Hey everyone ! I am so happy to share that my YouTube Channel has just turned 1 ! And the best present is achieving 10,000 subscribers YAY !!! It is all thanks to each and everyone of your support and I am truly grateful for it. THANK YOU !

So since I am in a celebratory mood, I decided to make an easy keto cake. As I have said before, I am hopeless at baking cakes and cookies so the best bet is to use the pancake recipe here to make this rustic cake. I am glad that it turned out pretty well and yummy too.

The secret ingredient to make this pancake fluffy is the sparkling water or soda water which is added at the end and folded into the batter. You can literally see the pancakes puffed up on the pan. I have 2 other earlier videos here using this pancake recipe so please check it out.

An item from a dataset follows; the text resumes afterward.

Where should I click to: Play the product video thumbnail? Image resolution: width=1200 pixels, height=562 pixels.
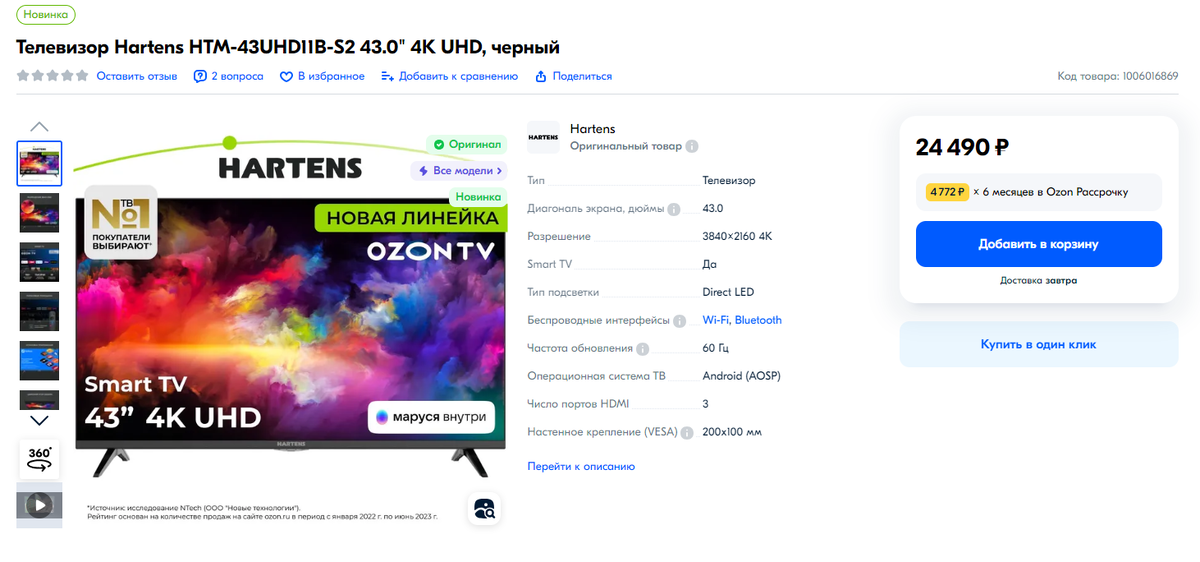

This recipe makes 12 medium sized pancakes (3″ diameter). I only used 6 of them to make this cake so you could actually make a double portion or just save the extra 6 to eat as pancakes. Of course, you could make it into any size you prefer. Even though I have not done this but I think you can even bake this batter in the oven so you can have a big round cake with maybe 2 or 3 layers.

This pancake cake is simple, rustic, yummy and it can even make a nice festive cake for Christmas with all the relevant colors of white, red and green.

Total servings = 12
Per serving;
Net Carb = 0.4 g
Calories = 73
Total Fat = 6.4 g
Protein = 3.3 g

Cream Cheese Frosting & Garnishings (Strawberries & Blueberries);
Total servings = 6
Per serving;
Net Carb = 4.9 g
Calories 170
Total Fat = 15.9 g
Protein = 2 g

Cream Cheese Frosting;
Cream cheese (room temperature) – 4 oz / 113 g
Butter (room temperature) – 1/4 cup / 30 g
Whipping cream – 1/4 cup / 60 g
Low carb natural sweetener to taste

Pancake Batter;
Coconut flour – 1/2 cup / 60 g
Large eggs – 6
Melted butter – 1/4 cup / 60 g
Baking powder – 1/2 tsp
Sparkling water or soda water – 3/4 cup / 180 ml

Strawberries – 3/4 cup (sliced) + 1/4 cup (whole)
Blueberries – 1 cup (whole)

Cream Cheese Frosting;
1. Place cream cheese, whipping cream and butter in a bowl and beat with a mixer until smooth and fluffy.
2. Add any low carb natural sweetener of your choice and your desired sweetness.
3. Beat to combine well. Set aside for later use.

1. Place all ingredients in a bowl except the sparkling water and whisk until smooth.
2. Add the sparkling water and fold in with spatula until well combined. The batter may look runny initially but will thicken up eventually.
3. Brush a non-stick pan with melted butter or oil. Scoop the batter onto the pan according to your preferred size. The size of pancake in this video is 3″ in diameter and yields a total of 12 pancakes. For this cake, I only used 6 pancakes.
4. Cook the pancakes over medium low heat. When the batter starts bubbling at the centre, then its time to flip over.
5. Cook until all the batter is used up.

Assemble the pancake cake;
1. Spread the cream cheese frosting on the pancake then top with strawberries and blueberries.
2. Repeat until all the layers are done.
3. Decorate with whole strawberries (instead of sliced) for the top layer as it looks prettier.